Néanmoins, l’approche de genre est devenue aujourd’hui un sujet polémique, et il est nécessaire de prendre le temps de remettre un peu de bon sens au cœur de ce débat à fort enjeu.

Selon moi, l’approche de genre n’est pas à considérer comme un nouveau dogme mais plutôt comme un nouveau cadre de référence. L’approche de genre est une clé d’entrée vers la compréhension des mécanismes du déterminisme qui contingentent nos propres comportements individuels et nos interactions.

L’approche de genre est aux rapports sociaux de sexe, ce que la physique quantique est à la compréhension du monde  phénoménologique.

En fait, je me plais à considérer l’approche de genre en faisant  un parallèle avec la physique quantique, car elles ont de commun d’être nées de l’impérieuse nécessité d’expliquer quelques phénomènes en violation avec la réalité.

Il s’agit d’une véritable révolution qui s’opère sur notre organisation interne, notre  monde intérieur, et dans le même temps sur nos rapports à « l’autre ». Cette révolution est donc individuelle et collective et comme toute révolution, elle est accompagnée de son lot de résistance au changement.

La résistance au changement est certainement aussi forte que le changement visé est profond. Ce qui est en jeu dans l’approche de genre, s’apparente à ce que certains auteurs ont appelé « empowerment »[5]. Littéralement, il s’agit de redonner le pouvoir aux individus de décider de leur propre trajectoire, de s’émanciper des rôles sociaux assignés au sexe.

Parce qu’elle invite à rompre avec une vision du sport hérité de l’histoire, parce qu’elle invite à re-questionner nos représentations, certitudes et nos modèles, l’approche de genre appliquée au sport constitue la voie royale vers le processus de changement, le moteur à l’émancipation et à l’innovation.

Ainsi mon parti pris sur le sport de haut niveau est d’encourager un autre regard sur la relation entraîneur-sportive par le concept du Gender Study

Il est aujourd’hui nécessaire d’appréhender ses questions (en convoquant des approches multidisciplinaires) et tendre vers un genderstudy[6]<s/up> appliqué au sport.

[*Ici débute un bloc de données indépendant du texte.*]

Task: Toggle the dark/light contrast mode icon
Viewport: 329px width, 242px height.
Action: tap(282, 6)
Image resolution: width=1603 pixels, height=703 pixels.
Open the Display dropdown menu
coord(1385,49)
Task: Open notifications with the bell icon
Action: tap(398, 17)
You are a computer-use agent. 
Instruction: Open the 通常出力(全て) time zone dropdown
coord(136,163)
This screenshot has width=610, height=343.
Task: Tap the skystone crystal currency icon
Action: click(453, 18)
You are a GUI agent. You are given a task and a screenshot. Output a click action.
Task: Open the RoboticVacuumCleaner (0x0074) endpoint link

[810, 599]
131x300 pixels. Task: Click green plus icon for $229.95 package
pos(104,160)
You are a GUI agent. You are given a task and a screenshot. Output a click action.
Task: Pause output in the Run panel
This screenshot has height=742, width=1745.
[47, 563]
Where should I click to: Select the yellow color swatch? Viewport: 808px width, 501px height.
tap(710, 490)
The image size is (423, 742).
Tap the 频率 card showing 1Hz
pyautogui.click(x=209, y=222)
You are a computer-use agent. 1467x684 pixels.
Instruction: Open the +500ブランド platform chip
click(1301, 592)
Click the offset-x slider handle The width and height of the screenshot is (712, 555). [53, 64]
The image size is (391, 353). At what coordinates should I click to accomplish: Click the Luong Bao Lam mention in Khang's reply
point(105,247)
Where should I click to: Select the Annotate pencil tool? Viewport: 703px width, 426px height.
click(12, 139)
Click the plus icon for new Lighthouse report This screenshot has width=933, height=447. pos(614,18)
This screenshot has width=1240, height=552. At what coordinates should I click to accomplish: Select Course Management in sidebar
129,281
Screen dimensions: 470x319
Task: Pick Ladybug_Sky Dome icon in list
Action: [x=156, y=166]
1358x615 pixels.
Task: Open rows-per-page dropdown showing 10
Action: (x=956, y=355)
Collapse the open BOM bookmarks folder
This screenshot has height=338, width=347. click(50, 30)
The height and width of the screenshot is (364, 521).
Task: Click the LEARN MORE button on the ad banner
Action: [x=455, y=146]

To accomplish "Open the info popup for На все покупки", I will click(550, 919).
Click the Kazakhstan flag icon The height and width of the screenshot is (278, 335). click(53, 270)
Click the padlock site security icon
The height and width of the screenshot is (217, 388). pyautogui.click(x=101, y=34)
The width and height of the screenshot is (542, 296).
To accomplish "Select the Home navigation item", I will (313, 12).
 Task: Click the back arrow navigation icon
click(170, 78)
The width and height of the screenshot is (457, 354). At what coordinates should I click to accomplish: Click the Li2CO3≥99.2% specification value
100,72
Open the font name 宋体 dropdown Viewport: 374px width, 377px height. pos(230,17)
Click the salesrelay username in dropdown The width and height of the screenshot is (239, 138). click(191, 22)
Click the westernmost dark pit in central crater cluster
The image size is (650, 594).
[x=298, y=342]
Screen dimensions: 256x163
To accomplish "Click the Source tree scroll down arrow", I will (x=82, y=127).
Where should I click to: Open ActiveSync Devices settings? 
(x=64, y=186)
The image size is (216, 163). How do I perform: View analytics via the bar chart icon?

De façon plus pragmatique, une action de formation à destination des entraineurs est réalisée en partenariat avec l’unité de préparation mentale du CREPS PACA. Elle utilise les techniques du théâtre pour venir questionner la féminité et la masculinité en chacun de nous indépendamment du sexe.

Permettre aux individus quels qu’ils soient de s’approprier ces qualités féminines et masculines  sans poids de norme injonctives et prescriptives, c’est finalement désexuer ces qualités qui, bien loin d’être masculines ou féminines, sont uniquement humaines. La société semble donc plus en prise avec une discrimination du principe féminin plus qu’une discrimination des femmes.

 

 

 

 

 

 


[1]Quintillan Ghislaine, Les cahiers de l’INSEP, Sport de haut niveau Féminin N°4, INSEP, 2008

[2]·Pascale Molinier est une psychologue française dont les recherches se situent dans le champ de la psychodynamique du travail et de la psychosociologie

 

[3]Se reporter à Olivier GUIDI, en seconde partie

[4] Elise VINET, Émergence, perspective et mise à l’épreuve contemporaine du constructivisme sexué, Connexion, 1998

 

[5]Au plan individuel, Eisen (1994) définit l’empowerment comme la façon par laquelle l’individu accroît ses habiletés favorisant l’estime de soi, la confiance en soi, l’initiative et le contrôle.

[6] Apparues dans les années 70 aux États-Unis, les genderstudies ont profondément renouvelé l’étude des rapports homme/femme en posant que la différence de sexe est une construction sociale.